BIMSA >
BIMSA Digital Economy Lab Seminar
Textual Factors: A Scalable, Interpretable, and Data-driven Approach to Analyzing Unstructured
Textual Factors: A Scalable, Interpretable, and Data-driven Approach to Analyzing Unstructured
Speaker
Time
Friday, June 13, 2025 3:00 PM - 4:00 PM
Venue
A3-2a-302
Online
Zoom 637 734 0280
(BIMSA)
Abstract
This paper introduce a general approach for analyzing large-scale text-based data, combining the strengths of neural network language processing and generative statistical modeling to create a factor structure of unstructured data for downstream regressions typically used in social sciences. This paper generate textual factors by (i) representing texts using vector word embedding, (ii) clustering the vectors using Locality-Sensitive Hashing to generate supports of topics, and (iii) identifying relatively interpretable spanning clusters (i.e., textual factors) through topic modeling. The data-driven approach captures complex linguistic structures while ensuring computational scalability and economic interpretability, plausibly attaining certain advantages over and complementing other unstructured data analytics used by researchers, including emergent large language models.

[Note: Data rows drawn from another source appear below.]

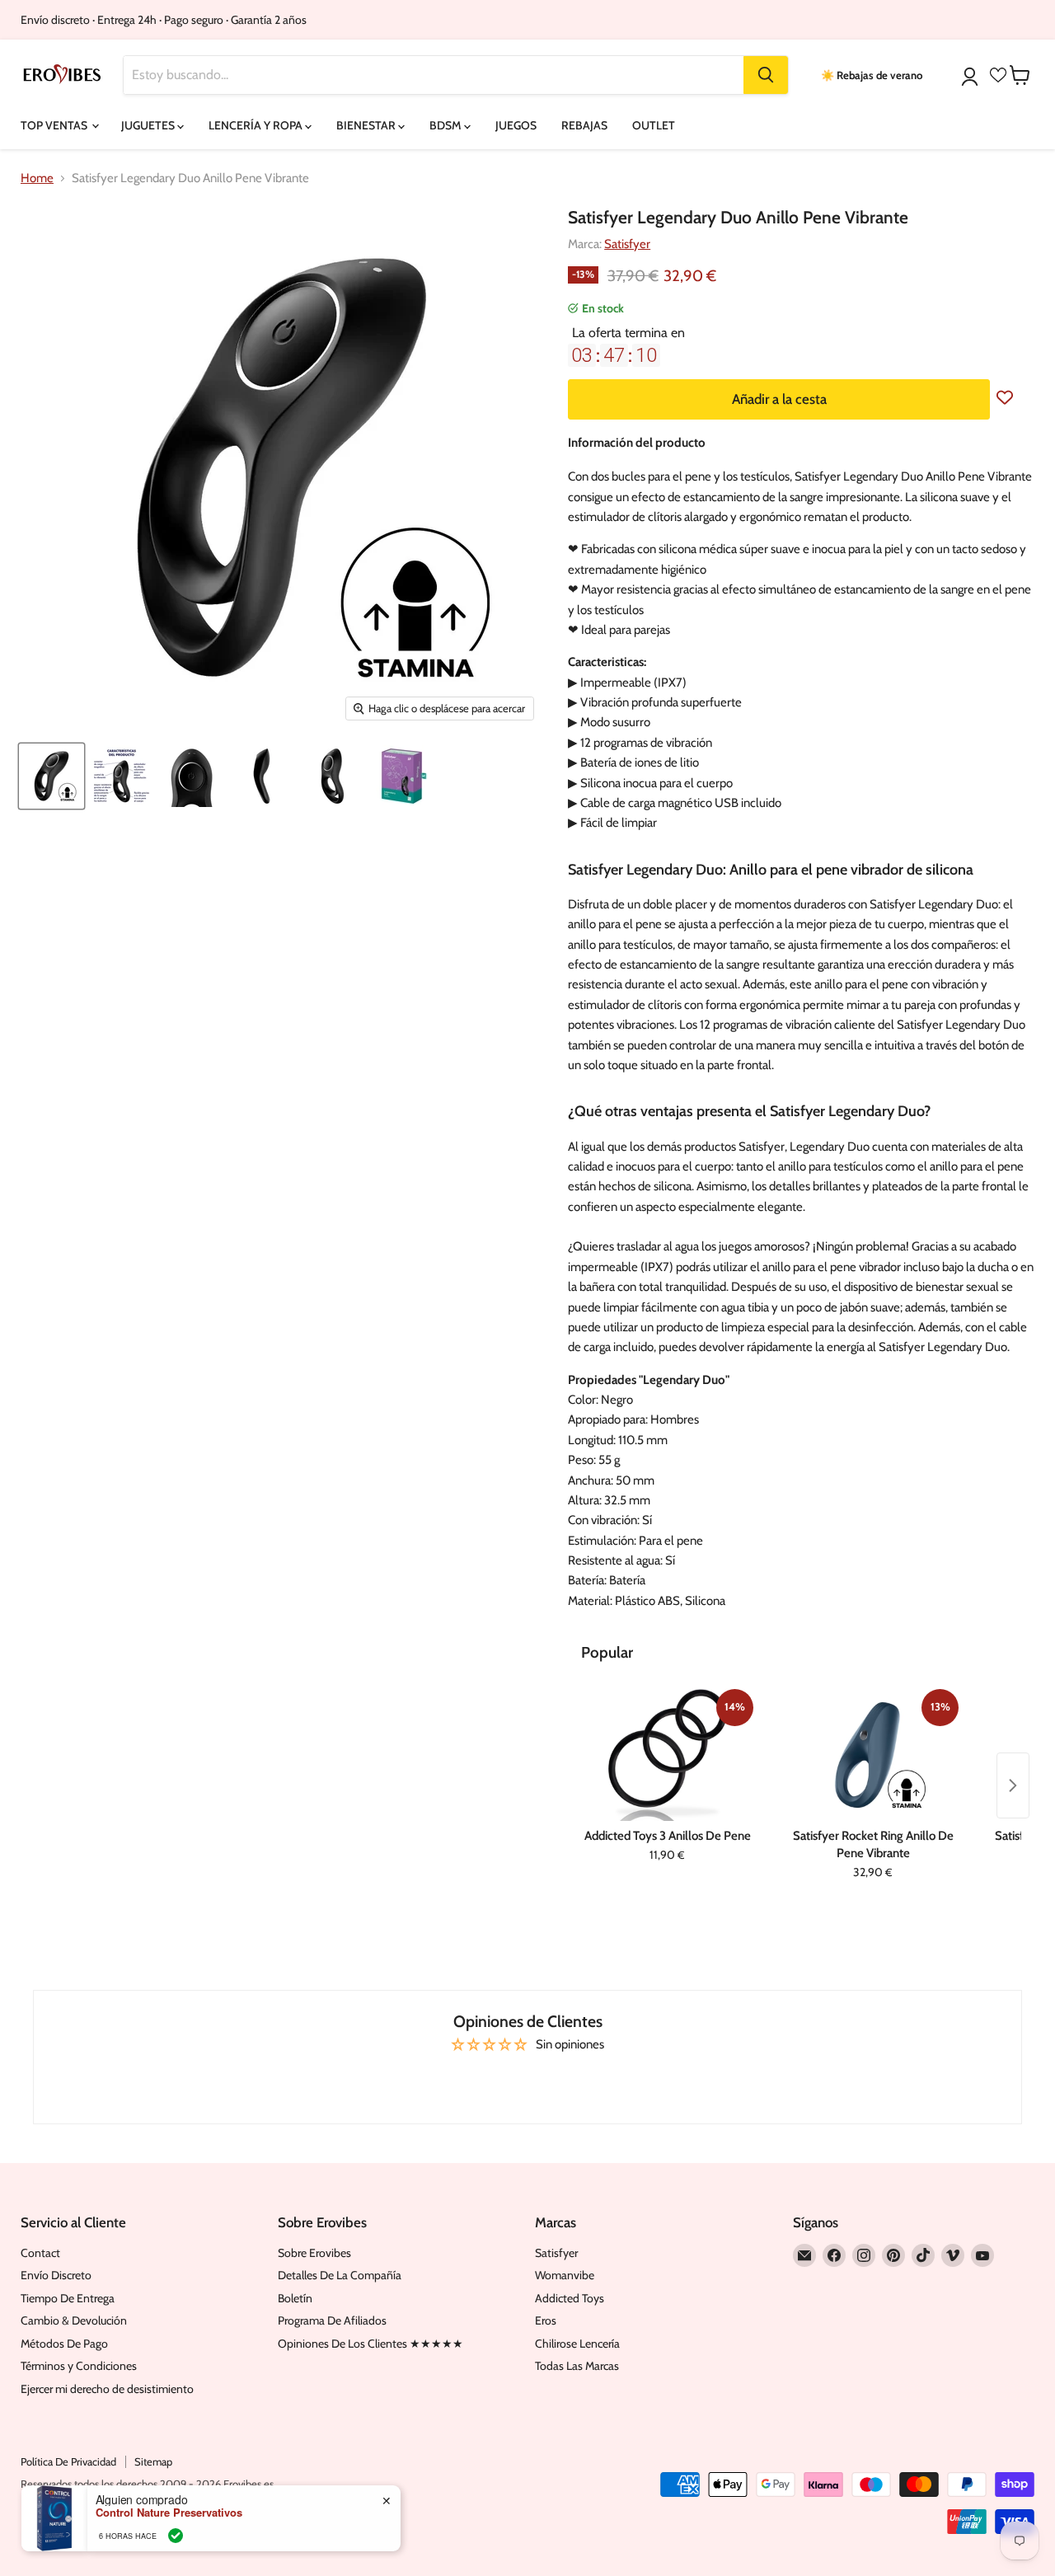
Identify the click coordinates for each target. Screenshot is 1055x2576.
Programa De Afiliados (332, 2320)
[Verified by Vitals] (175, 2535)
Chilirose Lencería (577, 2343)
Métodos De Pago (64, 2343)
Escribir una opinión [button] (527, 2079)
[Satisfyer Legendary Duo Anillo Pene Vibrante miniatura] (51, 776)
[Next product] (1012, 1785)
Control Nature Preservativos (169, 2512)
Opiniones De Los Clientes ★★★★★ (370, 2343)
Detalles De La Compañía (339, 2275)
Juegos (516, 125)
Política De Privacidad (68, 2461)
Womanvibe (564, 2275)
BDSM (446, 125)
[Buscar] (765, 75)
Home (37, 178)
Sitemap (153, 2461)
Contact (40, 2252)
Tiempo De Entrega (68, 2298)
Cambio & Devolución (74, 2320)
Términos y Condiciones (79, 2365)
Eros (545, 2320)
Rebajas (584, 125)
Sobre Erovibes (314, 2252)
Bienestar (367, 125)
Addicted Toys (569, 2298)
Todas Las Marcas (577, 2365)
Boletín (295, 2298)
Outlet (653, 125)
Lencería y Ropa (257, 125)
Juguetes (149, 125)
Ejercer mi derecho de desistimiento (107, 2388)
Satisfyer (627, 244)
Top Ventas (55, 125)
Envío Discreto (56, 2275)
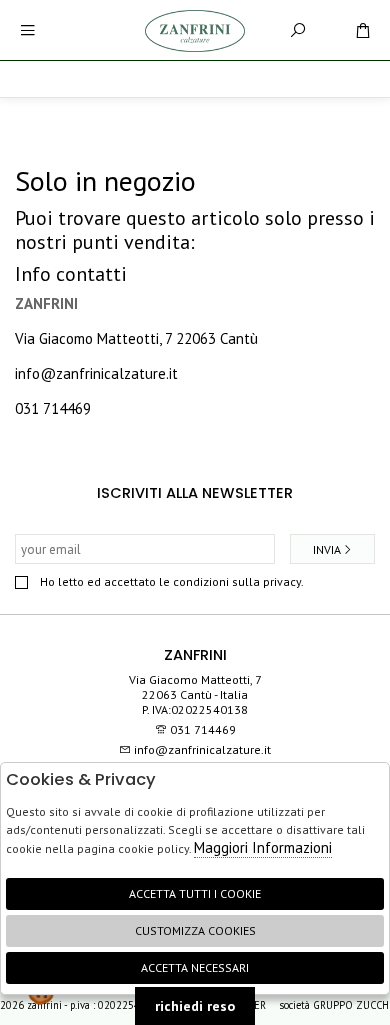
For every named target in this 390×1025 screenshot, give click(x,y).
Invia (327, 549)
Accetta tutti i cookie (195, 893)
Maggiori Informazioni (263, 847)
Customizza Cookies (195, 930)
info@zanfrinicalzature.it (96, 373)
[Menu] (27, 30)
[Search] (297, 30)
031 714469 (53, 408)
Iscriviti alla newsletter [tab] (195, 493)
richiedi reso (195, 1006)
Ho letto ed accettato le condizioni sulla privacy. (172, 581)
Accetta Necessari (195, 967)
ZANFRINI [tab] (195, 655)
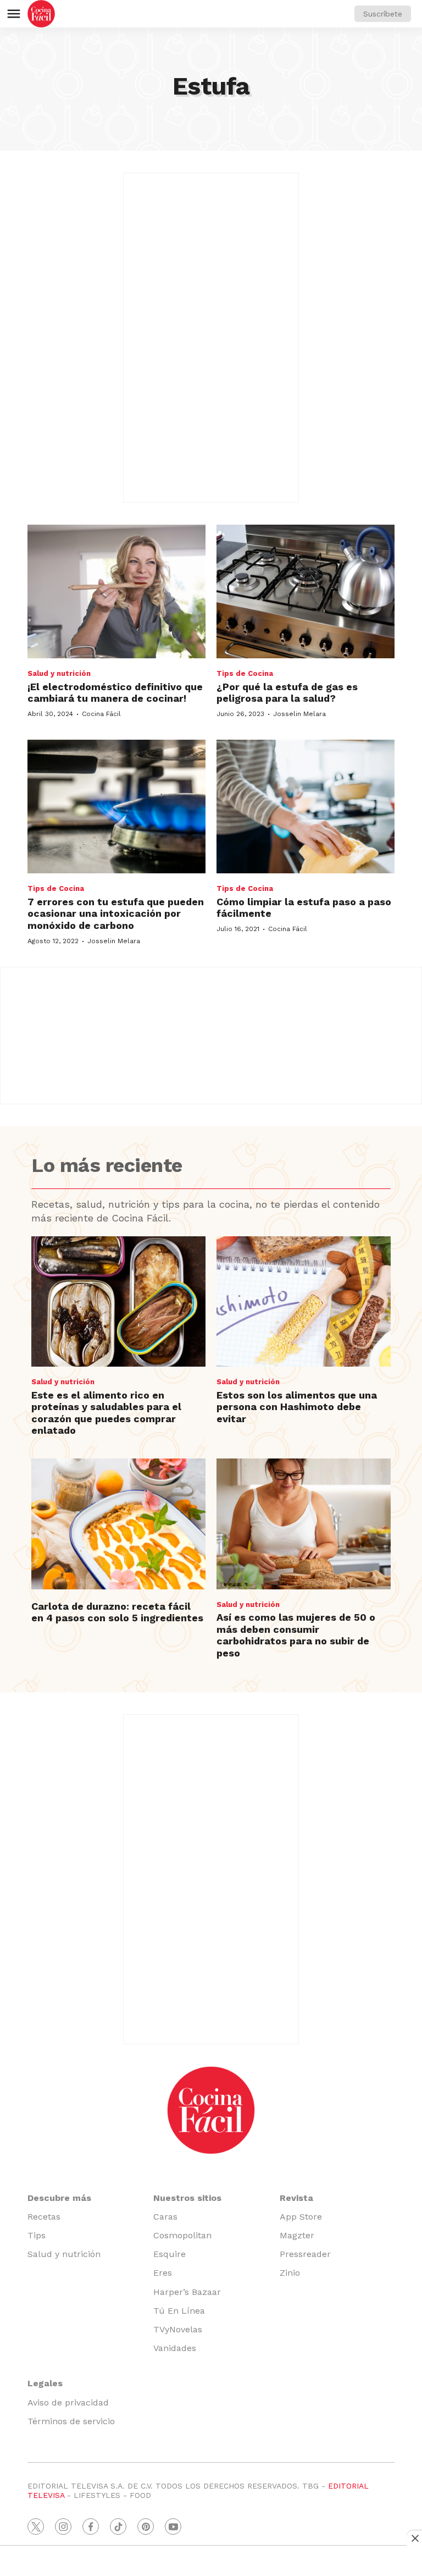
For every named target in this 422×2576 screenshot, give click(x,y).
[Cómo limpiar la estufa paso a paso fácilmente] (305, 806)
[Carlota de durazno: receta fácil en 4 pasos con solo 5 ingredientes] (118, 1523)
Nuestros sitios (187, 2198)
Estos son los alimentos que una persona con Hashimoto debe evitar (296, 1406)
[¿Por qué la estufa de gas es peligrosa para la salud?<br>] (305, 591)
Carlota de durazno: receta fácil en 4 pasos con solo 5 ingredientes (117, 1612)
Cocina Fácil (101, 714)
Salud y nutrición (59, 673)
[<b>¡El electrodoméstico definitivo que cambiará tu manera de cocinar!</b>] (116, 591)
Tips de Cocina (244, 673)
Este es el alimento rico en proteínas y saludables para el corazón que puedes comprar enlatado (106, 1412)
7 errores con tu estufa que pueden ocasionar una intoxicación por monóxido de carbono (115, 913)
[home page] (41, 13)
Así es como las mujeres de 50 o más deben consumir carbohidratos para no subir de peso (295, 1635)
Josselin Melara (299, 714)
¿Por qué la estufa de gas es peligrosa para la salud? (287, 692)
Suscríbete (382, 13)
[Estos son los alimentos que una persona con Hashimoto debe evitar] (303, 1301)
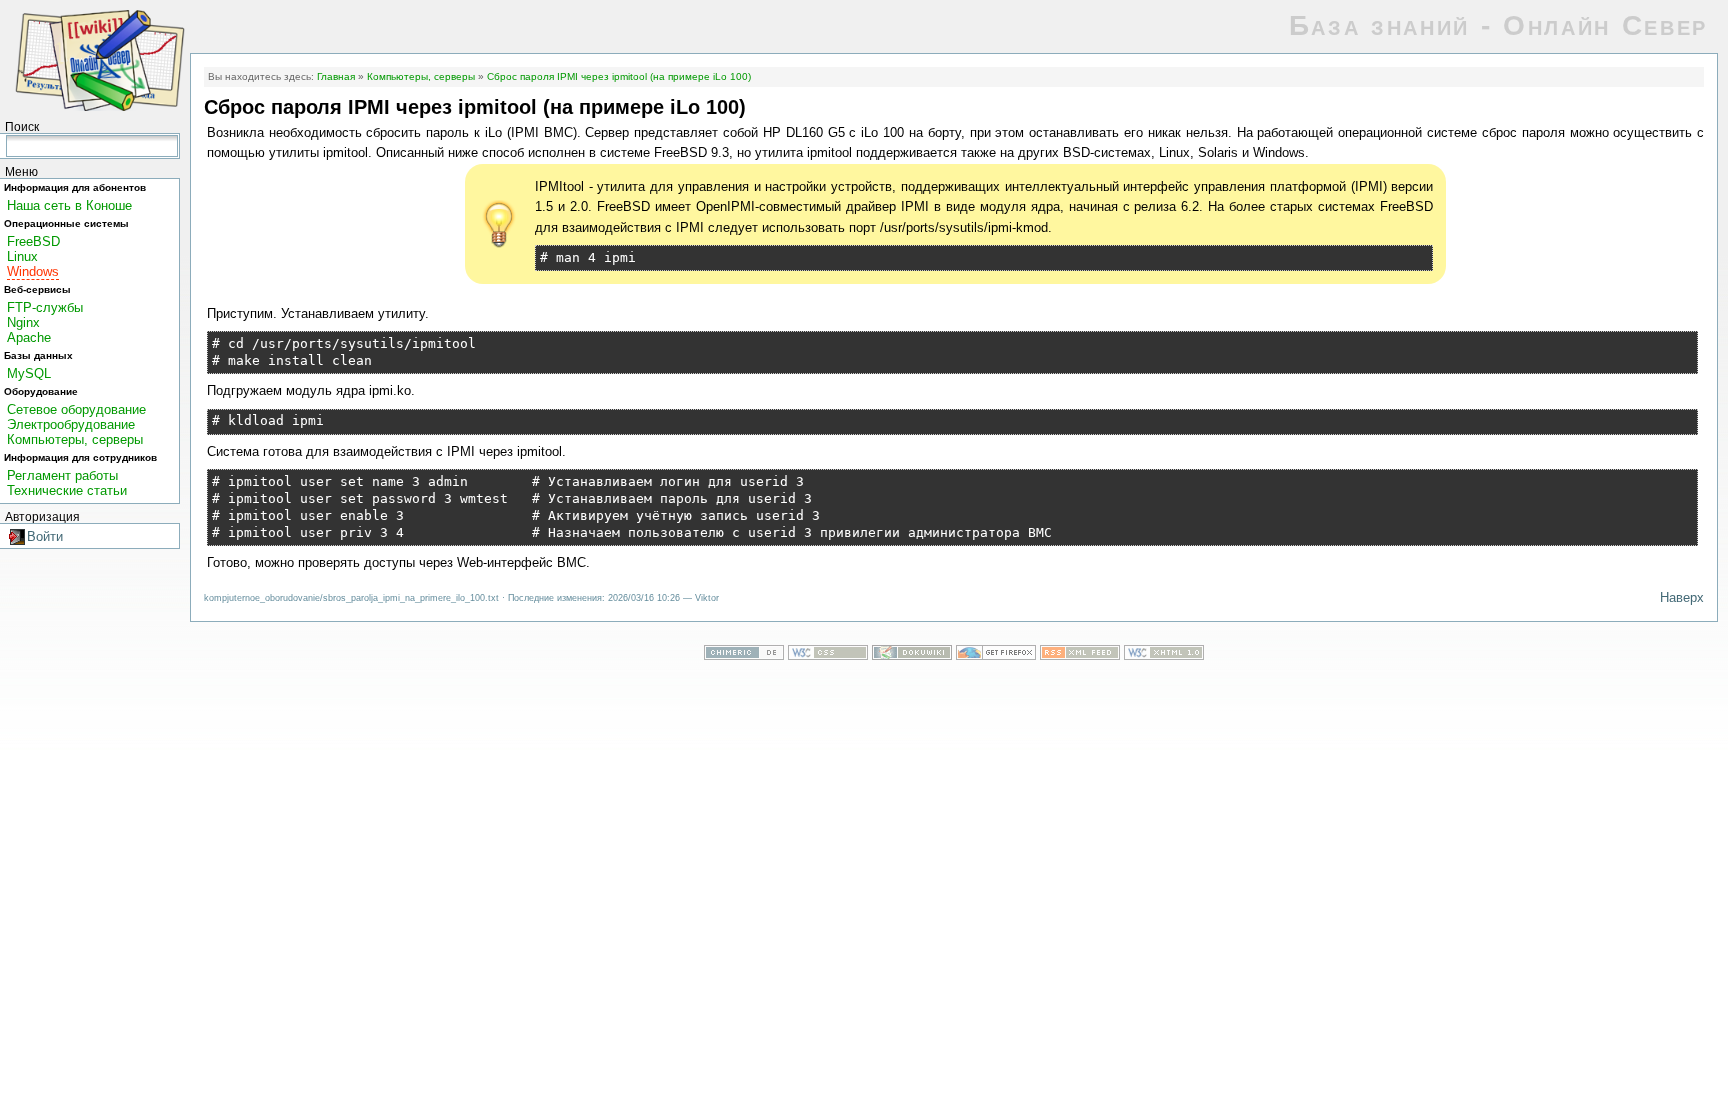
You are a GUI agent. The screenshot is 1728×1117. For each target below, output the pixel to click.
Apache (29, 337)
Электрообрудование (71, 424)
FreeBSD (33, 241)
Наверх (1682, 597)
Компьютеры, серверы (75, 439)
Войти (45, 536)
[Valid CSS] (828, 655)
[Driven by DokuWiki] (912, 655)
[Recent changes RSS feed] (1080, 655)
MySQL (29, 373)
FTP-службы (45, 307)
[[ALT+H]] (100, 59)
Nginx (23, 322)
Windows (33, 271)
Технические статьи (67, 490)
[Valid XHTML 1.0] (1164, 655)
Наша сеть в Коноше (69, 205)
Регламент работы (62, 475)
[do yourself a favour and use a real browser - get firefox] (996, 655)
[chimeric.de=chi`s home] (744, 655)
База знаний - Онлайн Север (1498, 25)
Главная (336, 76)
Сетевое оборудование (76, 409)
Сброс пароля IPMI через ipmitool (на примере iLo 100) (619, 76)
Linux (22, 256)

This paper conduct initial validation tests of the framework and discuss three types of its applications: (i) enhancing prediction and inference with texts, (ii) interpreting (non-text-based) models, and (iii) constructing new text-based metrics and explanatory variables. This paper illustrate each of these applications using examples in finance and economics such as macroeconomic forecasting from news articles, interpreting multifactor asset pricing models from corporate filings, and measuring theme-based technology breakthroughs from patents. Finally, This paper provide a flexible statistical package of textual factors for online distribution to facilitate future research and applications.
Speaker Intro
Chen Liang is a PhD student at BIMSA and RUC.His research interests focus on digital economy, liquidity risk, and portfolio investment.